A/Prof Jill Bennett is Associate Dean of the College of Fine Arts, UNSW, and Director of the Centre for Contemporary Art & Politics.
What others have said about Empathic Vision:
“This is an insightful, timely book. Innovative, courageous and unashamedly attempting to push the analysis of culture onto ‘new ground’… It is indeed, as the back-cover proclaims, ‘written at the highest level’… Bennett makes a powerful case for her central thesis that visual arts practice is generative rather than representative… Thought-provoking and at times startling, Empathic Vision opens up new ideas that stay with you long after you have closed its covers.”
Alex Rotas, Leonardo Digital Reviews (UK)

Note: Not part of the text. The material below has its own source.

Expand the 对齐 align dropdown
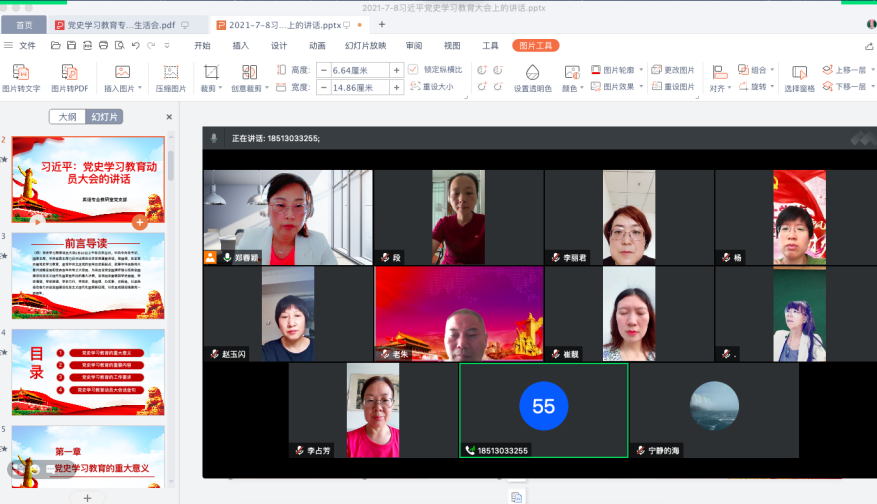tap(728, 88)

“Bennett extends trauma studies into new territory and imbues visual cultural analysis with meaty aesthetics. Refusing to shrink from the challenges that a politics of affect confronts, Bennett boldly proposes empathic vision as a criterion for aesthetic judgement… Hers is a politics of possibility, and in this respect, her book is itself in important ways also a creative project, with all the intellectual provocation, aesthetic compulsion, and open-ended experiment that this implies. Bennett has a wonderful talent for articulating, with clarity, erudition and subtle moral feeling, what particular artworks do for her, and by extension, for us. She introduces her readers to an astonishing variety of illuminating viewpoints onto the ways trauma inhabits contemporary art.”
Helen McDonald, Art Journal (College Art Association, US).